According to the non-profit organisation 80,000 Hours, these are the greatest threats to humanity today. Yet the big movie studios have been calling it for decades and were pondering the ethics behind these threats long ago.
 
Planet of the Apes (1968)
 
Seeing Charlie Heston scream in despair at a shattered Statue of Liberty still spooks the most apathetic viewer. And it’s as shocking a warning against nuclear weapons now as it was in the middle of the Cold War fifty years ago.

 
In Planet of the Apes, humans are being hunted. The primates they once experimented on have grown into intelligent, complex, political creatures.

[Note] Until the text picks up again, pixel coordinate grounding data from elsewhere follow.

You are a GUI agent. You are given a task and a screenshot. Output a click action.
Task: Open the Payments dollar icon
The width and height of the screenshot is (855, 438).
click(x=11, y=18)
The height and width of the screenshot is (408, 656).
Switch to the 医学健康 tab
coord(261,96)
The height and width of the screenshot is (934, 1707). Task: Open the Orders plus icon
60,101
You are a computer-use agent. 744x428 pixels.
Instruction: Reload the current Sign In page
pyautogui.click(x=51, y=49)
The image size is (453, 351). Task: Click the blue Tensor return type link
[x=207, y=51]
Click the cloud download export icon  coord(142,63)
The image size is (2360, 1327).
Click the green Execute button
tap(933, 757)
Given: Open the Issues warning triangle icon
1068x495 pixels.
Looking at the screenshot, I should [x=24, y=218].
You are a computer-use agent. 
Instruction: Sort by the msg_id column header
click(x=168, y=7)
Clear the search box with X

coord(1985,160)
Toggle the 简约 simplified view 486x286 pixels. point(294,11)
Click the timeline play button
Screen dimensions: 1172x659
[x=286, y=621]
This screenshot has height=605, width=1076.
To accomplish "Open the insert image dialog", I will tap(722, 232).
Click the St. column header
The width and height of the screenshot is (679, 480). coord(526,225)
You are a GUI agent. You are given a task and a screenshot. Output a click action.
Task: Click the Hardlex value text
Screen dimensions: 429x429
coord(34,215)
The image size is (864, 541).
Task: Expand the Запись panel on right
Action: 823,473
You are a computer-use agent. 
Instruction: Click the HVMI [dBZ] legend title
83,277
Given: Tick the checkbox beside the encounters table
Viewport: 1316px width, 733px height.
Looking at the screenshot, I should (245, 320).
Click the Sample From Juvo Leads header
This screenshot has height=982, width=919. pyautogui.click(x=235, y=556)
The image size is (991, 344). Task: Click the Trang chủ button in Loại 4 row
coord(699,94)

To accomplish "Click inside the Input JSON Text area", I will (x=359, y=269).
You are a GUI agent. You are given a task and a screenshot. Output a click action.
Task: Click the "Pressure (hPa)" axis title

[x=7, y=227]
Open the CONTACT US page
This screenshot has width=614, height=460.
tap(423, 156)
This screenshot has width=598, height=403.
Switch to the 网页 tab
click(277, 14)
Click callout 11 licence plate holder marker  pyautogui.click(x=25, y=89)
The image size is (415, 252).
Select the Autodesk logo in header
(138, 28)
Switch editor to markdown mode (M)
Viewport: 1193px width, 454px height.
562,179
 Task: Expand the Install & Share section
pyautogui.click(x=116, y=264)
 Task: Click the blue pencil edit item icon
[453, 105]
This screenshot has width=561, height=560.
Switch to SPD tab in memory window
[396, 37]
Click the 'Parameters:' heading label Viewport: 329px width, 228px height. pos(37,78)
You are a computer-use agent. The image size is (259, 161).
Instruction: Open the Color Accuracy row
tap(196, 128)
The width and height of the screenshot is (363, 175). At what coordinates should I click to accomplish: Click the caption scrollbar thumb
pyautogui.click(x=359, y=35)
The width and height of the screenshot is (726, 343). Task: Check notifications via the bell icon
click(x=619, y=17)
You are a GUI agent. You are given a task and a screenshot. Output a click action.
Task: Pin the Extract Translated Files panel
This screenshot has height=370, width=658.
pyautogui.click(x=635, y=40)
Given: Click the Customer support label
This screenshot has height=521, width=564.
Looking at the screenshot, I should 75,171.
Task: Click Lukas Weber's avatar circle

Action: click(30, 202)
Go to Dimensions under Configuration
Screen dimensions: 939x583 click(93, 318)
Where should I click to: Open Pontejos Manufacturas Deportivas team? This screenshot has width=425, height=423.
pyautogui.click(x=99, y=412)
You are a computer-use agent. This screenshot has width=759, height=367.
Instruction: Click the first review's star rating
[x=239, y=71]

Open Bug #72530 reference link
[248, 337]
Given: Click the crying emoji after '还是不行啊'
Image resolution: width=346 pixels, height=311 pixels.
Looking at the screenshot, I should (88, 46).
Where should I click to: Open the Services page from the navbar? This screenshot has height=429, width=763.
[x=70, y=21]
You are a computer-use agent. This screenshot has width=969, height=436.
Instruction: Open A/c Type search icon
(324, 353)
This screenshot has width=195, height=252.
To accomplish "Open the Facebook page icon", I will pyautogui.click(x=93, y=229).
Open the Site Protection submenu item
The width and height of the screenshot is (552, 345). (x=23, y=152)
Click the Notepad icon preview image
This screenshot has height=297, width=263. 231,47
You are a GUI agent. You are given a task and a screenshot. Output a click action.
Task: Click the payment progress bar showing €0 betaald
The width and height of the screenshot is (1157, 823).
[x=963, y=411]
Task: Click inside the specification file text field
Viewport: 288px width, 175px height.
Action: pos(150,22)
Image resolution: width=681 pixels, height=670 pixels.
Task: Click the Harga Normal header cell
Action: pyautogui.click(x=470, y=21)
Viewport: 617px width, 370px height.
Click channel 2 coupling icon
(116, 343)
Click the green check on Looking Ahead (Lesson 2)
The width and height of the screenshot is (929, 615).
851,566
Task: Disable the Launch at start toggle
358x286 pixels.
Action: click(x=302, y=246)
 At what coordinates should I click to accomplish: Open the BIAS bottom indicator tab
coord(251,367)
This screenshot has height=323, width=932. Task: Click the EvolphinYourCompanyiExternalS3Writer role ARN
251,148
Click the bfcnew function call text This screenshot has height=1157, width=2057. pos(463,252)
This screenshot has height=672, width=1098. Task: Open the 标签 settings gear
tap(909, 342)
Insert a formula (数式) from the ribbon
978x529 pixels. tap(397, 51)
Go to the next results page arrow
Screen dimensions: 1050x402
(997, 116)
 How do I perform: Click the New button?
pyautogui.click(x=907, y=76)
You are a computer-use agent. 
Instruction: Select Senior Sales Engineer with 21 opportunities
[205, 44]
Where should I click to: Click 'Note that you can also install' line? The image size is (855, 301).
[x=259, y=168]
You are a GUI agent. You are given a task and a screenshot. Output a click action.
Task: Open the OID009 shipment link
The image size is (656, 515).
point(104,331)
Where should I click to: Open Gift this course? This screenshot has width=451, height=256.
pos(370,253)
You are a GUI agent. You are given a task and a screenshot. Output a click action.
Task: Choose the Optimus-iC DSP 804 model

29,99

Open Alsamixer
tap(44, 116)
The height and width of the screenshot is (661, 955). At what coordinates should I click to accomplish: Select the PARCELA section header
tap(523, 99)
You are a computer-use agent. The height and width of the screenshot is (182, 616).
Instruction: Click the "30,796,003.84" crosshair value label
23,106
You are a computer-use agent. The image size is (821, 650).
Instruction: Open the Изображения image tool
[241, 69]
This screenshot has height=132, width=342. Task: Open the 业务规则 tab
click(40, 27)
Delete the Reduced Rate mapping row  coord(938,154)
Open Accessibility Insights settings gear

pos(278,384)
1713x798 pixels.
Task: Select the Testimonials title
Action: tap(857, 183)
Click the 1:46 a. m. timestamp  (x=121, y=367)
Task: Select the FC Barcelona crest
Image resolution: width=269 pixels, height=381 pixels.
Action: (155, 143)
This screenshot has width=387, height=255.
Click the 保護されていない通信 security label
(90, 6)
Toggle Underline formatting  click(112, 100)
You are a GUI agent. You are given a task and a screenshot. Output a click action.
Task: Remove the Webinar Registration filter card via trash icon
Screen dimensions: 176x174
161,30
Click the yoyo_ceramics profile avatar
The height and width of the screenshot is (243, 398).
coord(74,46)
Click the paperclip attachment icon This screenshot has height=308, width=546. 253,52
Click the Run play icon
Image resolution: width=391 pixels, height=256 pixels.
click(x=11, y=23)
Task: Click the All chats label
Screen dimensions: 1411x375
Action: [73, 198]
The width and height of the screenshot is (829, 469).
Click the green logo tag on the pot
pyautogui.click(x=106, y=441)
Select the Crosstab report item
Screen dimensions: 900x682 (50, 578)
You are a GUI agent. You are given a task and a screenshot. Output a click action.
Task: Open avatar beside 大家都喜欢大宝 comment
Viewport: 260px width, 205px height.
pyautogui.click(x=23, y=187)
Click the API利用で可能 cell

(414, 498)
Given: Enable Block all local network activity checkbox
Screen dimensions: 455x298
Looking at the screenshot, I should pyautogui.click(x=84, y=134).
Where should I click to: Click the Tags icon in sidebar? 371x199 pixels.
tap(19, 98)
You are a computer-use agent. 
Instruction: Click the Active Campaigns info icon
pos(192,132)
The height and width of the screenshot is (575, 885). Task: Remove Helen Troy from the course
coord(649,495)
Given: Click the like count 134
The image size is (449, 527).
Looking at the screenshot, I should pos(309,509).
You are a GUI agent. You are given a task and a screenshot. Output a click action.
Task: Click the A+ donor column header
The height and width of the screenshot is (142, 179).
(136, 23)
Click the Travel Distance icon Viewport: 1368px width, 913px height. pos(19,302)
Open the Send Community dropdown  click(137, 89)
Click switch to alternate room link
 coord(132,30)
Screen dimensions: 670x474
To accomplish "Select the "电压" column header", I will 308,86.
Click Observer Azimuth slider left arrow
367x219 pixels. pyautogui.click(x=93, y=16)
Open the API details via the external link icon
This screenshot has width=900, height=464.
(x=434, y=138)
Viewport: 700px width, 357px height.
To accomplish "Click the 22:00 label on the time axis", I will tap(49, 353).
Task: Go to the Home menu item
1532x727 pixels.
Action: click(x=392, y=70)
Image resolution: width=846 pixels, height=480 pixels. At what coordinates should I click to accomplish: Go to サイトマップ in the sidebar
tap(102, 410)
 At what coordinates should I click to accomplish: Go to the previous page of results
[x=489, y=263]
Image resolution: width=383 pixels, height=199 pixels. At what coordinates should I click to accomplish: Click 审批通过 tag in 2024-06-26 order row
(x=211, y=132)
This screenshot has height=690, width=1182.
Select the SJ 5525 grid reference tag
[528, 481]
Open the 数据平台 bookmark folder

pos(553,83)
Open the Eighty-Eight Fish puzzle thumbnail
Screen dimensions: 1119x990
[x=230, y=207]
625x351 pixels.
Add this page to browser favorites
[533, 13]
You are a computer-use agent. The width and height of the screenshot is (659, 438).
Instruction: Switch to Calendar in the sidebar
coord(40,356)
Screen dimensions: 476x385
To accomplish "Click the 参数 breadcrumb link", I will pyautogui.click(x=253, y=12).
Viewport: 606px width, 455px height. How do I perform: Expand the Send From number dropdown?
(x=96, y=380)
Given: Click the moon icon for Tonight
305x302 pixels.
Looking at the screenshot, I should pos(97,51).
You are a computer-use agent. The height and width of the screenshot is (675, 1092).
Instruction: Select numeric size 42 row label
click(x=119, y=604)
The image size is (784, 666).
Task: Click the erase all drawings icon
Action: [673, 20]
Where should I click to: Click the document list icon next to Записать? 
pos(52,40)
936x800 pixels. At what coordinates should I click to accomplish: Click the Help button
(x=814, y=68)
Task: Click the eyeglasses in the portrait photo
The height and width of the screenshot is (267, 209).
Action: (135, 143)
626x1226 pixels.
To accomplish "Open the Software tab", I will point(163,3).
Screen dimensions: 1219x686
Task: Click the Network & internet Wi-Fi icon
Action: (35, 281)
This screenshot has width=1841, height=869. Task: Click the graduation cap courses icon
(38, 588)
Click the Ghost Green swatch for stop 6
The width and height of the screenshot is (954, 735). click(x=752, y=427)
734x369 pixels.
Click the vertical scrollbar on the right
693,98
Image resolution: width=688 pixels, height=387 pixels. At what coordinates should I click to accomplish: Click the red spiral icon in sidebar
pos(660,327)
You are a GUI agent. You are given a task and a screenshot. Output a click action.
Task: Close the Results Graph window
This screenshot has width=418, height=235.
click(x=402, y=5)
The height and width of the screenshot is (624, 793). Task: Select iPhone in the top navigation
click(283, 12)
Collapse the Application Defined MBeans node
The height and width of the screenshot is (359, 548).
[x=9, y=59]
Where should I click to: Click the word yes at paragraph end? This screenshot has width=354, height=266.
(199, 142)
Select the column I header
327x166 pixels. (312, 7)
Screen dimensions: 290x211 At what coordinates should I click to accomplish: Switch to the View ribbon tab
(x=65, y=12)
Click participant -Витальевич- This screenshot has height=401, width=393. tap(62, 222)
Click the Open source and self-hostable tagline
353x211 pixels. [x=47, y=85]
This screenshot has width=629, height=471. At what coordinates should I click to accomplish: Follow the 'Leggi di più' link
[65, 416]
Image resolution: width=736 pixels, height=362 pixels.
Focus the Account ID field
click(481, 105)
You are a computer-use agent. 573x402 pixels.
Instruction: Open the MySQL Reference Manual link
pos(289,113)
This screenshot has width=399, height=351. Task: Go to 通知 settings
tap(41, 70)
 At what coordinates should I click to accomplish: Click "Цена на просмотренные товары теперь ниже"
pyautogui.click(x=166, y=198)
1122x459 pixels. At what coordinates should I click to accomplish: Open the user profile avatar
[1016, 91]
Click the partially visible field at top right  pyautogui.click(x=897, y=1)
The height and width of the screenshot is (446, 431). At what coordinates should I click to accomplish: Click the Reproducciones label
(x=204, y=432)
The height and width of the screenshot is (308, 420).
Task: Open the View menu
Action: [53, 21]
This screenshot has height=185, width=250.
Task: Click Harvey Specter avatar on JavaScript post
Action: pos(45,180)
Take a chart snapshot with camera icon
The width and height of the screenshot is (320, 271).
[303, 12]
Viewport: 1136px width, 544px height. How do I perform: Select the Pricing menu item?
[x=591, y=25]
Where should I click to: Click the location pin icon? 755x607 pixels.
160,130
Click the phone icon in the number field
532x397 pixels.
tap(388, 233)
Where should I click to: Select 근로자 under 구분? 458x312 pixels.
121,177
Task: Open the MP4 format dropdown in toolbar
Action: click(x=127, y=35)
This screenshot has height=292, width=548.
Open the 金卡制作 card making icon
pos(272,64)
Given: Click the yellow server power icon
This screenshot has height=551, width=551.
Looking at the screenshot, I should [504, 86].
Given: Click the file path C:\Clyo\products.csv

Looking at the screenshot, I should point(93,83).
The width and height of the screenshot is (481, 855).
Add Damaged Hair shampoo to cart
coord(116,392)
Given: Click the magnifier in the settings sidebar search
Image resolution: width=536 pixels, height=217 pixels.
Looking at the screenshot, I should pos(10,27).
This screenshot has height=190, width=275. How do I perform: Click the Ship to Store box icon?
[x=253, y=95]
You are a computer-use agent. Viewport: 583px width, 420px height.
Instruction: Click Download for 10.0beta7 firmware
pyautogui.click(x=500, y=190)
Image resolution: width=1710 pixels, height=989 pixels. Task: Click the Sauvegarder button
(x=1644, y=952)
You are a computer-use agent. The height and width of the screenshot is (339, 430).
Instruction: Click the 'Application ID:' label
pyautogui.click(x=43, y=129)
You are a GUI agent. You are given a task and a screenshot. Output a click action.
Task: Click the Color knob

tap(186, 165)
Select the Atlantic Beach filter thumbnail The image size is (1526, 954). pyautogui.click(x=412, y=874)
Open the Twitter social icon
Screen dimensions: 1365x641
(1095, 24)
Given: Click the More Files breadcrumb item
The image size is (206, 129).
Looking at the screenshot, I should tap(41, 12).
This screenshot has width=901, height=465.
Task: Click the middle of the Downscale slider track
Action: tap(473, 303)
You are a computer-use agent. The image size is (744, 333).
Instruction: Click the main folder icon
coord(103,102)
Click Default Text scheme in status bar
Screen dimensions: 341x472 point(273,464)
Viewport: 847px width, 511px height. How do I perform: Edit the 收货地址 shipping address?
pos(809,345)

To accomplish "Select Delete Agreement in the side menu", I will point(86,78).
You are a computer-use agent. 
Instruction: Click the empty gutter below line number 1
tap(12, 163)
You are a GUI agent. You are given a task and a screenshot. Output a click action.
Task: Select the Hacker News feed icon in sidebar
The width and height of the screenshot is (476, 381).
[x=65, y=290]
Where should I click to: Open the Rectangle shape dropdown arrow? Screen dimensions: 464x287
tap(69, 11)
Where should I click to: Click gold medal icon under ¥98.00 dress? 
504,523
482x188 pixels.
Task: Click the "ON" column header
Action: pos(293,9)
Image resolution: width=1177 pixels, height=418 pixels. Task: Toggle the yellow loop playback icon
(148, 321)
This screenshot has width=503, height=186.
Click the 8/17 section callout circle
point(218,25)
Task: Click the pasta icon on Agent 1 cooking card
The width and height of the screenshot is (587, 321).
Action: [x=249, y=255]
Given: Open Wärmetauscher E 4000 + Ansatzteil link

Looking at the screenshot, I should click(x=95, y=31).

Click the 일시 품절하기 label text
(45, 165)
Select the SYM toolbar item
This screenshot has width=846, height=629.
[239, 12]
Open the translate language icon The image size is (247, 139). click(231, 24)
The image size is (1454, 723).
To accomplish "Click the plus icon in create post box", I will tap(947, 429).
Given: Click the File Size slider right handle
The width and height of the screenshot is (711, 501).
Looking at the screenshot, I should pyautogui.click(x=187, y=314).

Humanity has regressed into primitive vermin to either be killed outright, enslaved, or used in scientific experiments. The strict ape hierarchy demands utility over compassion, holding a mirror up to the same vices that led humanity to destruction. 
 
2001: A Space Odyssey (1968)
 
When a survey of living computer science researchers shows half think there’s a greater than 50 percent chance of “high-level machine intelligence” – one that reaches then exceeds human capabilities – it’s right to be concerned. 

 
2001: A Space Odyssey begins with a jaunty trip to Jupiter. An optimistic team is led aboard by HAL 9000, the ship’s computer, but begin to suspect there’s more to the trip than they’ve been told. After all, there are two sides to the utilitarian coin. What is murder to us is just programming to a robot. 
 
The Matrix (1999)
 
If reality is a simulation by super intelligent sentient machines, what does any self-respecting hacker do? Start a rebellion. 
 
The Matrix goes even further than 2001: A Space Odyssey. Here, the machines are Descartes’ evil demon, unsatisfied with just killing us. Instead, they mine us for energy to survive, and keep us subservient on a diet of virtual reality. A world of love, work, boring parties, and paying bills occupy us while they use us as slaves. 

 
The point of tension in The Matrix centres around the theory of Plato’s Cave. If you know what everyone is experiencing is an illusion, should you tell them?
 
28 Days Later (2002)
 
28 Days Later paints a bleak picture of a world unprepared to deal with the effects of an aggressive pandemic. And it’s not as unbelievable as it may seem. 
 
According to 80,000 Hours, the money invested into pandemic research isn’t nearly as much as we need
 

From HIV-AIDS, Ebola, and Zika, we’ve seen countries drag their feet over who pays to contain one, or struggle to move people and supplies to where they’re needed. 
 
“When you’re in the middle of a crisis and you have to ask for money”, says Dr. Beth Cameron at the Nuclear Threat Initiative, “you’re already too late”. 
 
Children of Men (2006)
 
What is arguably more important than any of these things is hope. And that’s what our last movie recommendation is about. 
 
After two decades of unexplained female infertility, war, and anarchy, human civilisation is on the brink of collapse. Civil servant Theo Faron has lost all hope as the last generation of his species. Then he meets Kee – an illegal immigrant and the first woman to be pregnant in eighteen years. 
 

The hope for a better future, for a future that is more just and more compassionate, adds intangible meaning to our struggles today. It becomes reasonable to struggle, to suffer, and even to die for this kind of hope. 
 
What makes the hope of today different is that we are now closer to “hypotheticals” than we have ever been. 
 
Are we prepared to turn this hope into action? Effective altruism offers one way to find out.